2. Mosquito sample preparation

  1. Source of mosquitoes
    1. Collection of Ae. albopictus larvae. In this study, the Ae. albopictus larvae were collected in the residential area of Duyun City (N: 26.25, E: 107.52), Guizhou Province, in August 2020.
    2. According to the distribution, larval and adult morphological characteristics of Ae. albopictus, the identification of Aedes albopictus was as follows: The base of Ctenophora of Aedes albopictus larvae has a finedraw; incomplete tail saddle; the breathing tube is black, short, and thick; the adults of Aedes albopictus are small- to medium-sized mosquitoes. The female mosquito is medium-sized and black. The midthoracic scutellum has a white longitudinal stripe, usually tapering gradually at the rear and forking in the anterior area of the small scutellum.

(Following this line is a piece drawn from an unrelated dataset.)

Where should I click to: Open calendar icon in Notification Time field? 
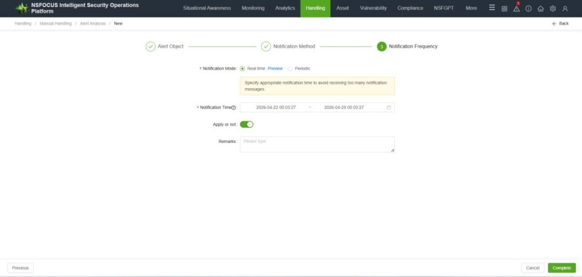(389, 108)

The foot joint has a base white ring, and all or most of joint 5 is white. The mosquitoes were identified as Ae. albopictus by teachers of Parasitology and mosquito specialty at our affiliations.
    3. Maintain conventional feeding at a temperature of 25 ± 1 °C and relative humidity of 70% ± 10%, and use 80 W fluorescent lamp as the light source (light: dark = 14 h:10 h).
    4. Feed the larvae with chicken liver powder, and adult mosquitoes with 10% sugar water.
  2. Mosquito eggs collection
    1. When the larvae of Ae. albopictus had grown into pupae, suck the pupae out using a disposable plastic Pasteur pipette and transfer them to the adult mosquito cage.
    2. After 3-5 days of adult mosquito emergence, the female and male mosquitoes mate. At this time, feed the female mosquitoes with blood for 4-8 h.
      NOTE: The blood added with anticoagulant was put into a culture dish, heated with 37 °C warm water, and covered with a layer of gauze cloth for female mosquitoes to suck blood.
    3. Collect the eggs of Aedes albopictus using an egg collecting cup (homemade: 300 mL straight-sided opaque plastic cup containing 250 mL of distilled water, and then the filter paper was immersed halfway around the inner edge of the cup).
      NOTE: The eggs of Ae. albopictus can be stored for 3-6 months.
  3. Mosquito hatching and feeding
    1. During the experiment, Ae. albopictus usually hatched 1 week in advance. Place the eggs of Aedes albopictus on an enamel plate, add 1000 mL of tap water, and allow it to stand for more than 24 h. The eggs hatch into larvae in 1-2 days.
    2. The larvae molted once every 1-2 days, that is, increased one instar. Select 1000 larvae at the end of the third instar or the beginning of the fourth instar after breeding for 2-3 generations without contacting any chemical insecticides in the laboratory for the test.
      ​NOTE: If the density of larvae is too high, divide them into plates to allow the larvae to grow normally.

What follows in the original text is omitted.